> _Data for analysis_:

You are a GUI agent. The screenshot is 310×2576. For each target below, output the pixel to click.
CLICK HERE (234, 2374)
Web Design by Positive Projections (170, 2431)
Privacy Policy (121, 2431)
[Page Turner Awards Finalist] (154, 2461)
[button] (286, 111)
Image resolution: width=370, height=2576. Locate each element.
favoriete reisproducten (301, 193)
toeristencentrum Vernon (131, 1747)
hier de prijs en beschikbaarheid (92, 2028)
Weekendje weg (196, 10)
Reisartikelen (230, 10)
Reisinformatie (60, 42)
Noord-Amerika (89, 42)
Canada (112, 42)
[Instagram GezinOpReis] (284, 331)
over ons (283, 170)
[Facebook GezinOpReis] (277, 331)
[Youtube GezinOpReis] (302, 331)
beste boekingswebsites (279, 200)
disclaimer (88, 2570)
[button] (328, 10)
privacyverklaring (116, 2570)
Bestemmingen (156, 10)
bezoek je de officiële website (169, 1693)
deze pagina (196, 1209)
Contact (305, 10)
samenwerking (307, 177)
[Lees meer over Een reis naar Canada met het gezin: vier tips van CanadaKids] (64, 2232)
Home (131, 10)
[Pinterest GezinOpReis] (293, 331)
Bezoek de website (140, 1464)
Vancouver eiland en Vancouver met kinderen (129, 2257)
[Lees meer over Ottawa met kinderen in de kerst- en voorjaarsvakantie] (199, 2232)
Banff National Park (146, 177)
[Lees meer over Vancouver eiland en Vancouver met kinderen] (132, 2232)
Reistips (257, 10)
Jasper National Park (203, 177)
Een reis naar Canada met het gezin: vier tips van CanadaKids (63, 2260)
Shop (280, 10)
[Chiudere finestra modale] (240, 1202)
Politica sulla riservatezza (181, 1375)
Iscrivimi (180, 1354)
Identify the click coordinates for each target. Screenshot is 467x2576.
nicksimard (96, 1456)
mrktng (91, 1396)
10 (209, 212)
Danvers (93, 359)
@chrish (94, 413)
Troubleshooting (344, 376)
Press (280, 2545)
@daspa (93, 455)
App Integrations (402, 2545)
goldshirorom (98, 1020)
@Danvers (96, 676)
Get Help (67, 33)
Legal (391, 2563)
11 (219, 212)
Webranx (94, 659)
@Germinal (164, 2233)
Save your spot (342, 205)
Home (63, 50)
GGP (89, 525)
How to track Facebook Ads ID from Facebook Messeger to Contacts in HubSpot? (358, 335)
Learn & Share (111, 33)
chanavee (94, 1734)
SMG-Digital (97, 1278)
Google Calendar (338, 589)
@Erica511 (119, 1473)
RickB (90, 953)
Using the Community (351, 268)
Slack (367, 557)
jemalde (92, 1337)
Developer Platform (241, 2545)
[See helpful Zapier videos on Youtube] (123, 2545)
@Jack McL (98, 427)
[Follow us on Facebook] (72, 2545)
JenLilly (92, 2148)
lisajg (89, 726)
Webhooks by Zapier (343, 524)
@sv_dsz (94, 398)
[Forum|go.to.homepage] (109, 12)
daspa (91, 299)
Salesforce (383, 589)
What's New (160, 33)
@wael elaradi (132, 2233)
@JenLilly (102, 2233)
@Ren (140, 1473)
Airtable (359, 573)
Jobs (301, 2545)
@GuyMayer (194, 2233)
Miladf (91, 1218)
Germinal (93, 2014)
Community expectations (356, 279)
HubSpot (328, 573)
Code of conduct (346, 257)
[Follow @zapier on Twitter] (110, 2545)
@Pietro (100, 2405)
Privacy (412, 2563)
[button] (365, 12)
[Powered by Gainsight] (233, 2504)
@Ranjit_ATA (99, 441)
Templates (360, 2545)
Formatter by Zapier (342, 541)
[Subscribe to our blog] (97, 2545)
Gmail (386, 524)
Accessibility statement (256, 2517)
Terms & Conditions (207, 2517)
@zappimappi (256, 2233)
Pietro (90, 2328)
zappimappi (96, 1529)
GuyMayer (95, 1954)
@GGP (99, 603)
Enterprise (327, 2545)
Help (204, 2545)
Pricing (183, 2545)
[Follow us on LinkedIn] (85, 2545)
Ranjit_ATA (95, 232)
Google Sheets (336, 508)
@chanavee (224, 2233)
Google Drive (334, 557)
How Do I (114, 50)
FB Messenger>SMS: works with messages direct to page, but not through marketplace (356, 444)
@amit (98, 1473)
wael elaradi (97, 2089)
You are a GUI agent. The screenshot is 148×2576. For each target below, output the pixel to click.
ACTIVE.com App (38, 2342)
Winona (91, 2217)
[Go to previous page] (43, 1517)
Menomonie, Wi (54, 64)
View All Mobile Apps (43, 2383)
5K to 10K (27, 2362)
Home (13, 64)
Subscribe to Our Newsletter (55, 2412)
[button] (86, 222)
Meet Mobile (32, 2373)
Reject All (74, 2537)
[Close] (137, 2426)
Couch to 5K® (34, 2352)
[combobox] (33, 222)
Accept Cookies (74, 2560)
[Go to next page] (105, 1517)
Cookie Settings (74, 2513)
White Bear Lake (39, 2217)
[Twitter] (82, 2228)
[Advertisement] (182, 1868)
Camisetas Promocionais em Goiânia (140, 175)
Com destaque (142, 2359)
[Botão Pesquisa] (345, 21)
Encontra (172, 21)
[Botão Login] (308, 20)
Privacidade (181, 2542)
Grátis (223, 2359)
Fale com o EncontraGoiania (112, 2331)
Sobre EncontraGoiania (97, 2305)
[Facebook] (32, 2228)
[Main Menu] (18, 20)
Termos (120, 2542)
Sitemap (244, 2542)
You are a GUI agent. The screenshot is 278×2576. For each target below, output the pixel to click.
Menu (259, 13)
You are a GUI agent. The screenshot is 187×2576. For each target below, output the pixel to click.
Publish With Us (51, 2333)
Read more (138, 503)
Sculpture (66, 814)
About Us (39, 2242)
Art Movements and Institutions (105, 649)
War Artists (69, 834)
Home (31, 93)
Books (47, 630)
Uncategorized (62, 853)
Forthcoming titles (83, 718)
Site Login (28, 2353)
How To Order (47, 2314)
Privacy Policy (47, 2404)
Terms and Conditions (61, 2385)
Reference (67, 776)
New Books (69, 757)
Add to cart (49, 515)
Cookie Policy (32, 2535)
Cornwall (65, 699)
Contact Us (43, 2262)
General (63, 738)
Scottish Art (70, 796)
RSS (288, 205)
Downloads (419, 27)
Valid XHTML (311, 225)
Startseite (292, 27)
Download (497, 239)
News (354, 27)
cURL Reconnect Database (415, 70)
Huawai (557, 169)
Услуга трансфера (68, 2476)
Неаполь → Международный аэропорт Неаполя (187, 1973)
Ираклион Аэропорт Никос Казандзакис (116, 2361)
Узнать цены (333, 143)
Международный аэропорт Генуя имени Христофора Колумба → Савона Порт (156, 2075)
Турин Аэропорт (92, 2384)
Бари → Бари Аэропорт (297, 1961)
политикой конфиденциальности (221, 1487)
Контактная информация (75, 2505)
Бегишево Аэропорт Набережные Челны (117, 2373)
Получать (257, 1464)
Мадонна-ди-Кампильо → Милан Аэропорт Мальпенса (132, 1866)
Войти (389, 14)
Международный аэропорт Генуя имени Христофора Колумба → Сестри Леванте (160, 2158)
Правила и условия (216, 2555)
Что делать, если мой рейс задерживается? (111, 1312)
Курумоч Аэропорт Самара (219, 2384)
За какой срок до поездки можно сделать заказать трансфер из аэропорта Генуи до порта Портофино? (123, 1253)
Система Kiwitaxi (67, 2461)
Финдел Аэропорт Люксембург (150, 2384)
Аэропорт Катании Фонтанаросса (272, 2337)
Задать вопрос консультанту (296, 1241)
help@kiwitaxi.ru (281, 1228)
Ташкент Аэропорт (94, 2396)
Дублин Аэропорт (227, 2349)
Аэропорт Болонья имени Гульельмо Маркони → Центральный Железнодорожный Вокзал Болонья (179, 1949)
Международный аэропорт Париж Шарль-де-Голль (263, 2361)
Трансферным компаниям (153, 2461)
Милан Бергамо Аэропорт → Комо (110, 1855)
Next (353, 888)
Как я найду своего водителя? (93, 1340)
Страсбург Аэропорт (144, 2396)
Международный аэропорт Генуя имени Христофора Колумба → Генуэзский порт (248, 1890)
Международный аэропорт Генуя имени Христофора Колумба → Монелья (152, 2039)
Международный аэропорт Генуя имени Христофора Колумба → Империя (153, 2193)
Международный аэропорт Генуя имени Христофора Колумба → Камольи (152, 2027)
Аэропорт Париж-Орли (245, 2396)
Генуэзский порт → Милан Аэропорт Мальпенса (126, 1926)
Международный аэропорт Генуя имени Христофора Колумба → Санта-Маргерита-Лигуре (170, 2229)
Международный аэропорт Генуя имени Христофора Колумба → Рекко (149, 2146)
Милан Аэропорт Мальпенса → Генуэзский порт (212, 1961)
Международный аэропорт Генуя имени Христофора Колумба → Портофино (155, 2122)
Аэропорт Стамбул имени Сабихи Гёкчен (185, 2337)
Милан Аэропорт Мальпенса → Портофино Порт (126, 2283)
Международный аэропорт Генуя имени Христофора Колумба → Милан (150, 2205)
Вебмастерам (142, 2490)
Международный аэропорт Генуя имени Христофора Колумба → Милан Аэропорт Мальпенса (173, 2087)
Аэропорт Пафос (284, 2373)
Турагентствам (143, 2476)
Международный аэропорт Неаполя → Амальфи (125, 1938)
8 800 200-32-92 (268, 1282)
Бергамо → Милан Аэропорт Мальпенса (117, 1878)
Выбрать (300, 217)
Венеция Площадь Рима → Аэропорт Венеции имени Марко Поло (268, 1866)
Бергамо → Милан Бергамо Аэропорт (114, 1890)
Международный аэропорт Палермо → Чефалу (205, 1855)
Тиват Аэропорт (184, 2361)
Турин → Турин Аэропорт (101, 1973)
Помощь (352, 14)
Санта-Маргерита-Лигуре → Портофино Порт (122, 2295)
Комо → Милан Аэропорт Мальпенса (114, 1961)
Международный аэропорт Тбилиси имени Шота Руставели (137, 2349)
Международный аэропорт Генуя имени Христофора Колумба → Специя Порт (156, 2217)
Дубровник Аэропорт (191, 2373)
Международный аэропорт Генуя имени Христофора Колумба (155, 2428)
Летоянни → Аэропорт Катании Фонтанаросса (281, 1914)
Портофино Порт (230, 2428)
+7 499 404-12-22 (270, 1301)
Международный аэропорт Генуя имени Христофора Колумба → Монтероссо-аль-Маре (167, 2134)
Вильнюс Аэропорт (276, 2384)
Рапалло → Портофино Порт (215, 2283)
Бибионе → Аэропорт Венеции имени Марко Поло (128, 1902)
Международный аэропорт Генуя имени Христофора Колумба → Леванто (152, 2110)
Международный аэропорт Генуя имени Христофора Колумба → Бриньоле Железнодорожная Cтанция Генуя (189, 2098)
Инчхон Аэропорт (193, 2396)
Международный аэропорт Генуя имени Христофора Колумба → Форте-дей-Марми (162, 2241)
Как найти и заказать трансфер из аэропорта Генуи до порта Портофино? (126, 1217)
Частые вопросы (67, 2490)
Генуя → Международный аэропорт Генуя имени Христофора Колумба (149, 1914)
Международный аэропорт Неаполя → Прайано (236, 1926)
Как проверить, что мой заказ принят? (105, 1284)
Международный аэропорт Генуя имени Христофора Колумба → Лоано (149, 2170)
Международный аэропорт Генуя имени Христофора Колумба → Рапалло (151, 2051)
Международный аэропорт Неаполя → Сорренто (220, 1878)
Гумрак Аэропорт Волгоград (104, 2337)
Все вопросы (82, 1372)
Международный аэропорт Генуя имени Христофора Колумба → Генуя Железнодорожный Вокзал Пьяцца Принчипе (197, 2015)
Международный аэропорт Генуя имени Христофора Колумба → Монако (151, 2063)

> _Work to complete_: Look at the material above and copy, word for word, its lines from the first through the one containing "Weekendje weg (196, 10)".

> _Exercise output_:
You are a GUI agent. The screenshot is 310×2576. For each target below, output the pixel to click.
CLICK HERE (234, 2374)
Web Design by Positive Projections (170, 2431)
Privacy Policy (121, 2431)
[Page Turner Awards Finalist] (154, 2461)
[button] (286, 111)
Image resolution: width=370, height=2576. Locate each element.
favoriete reisproducten (301, 193)
toeristencentrum Vernon (131, 1747)
hier de prijs en beschikbaarheid (92, 2028)
Weekendje weg (196, 10)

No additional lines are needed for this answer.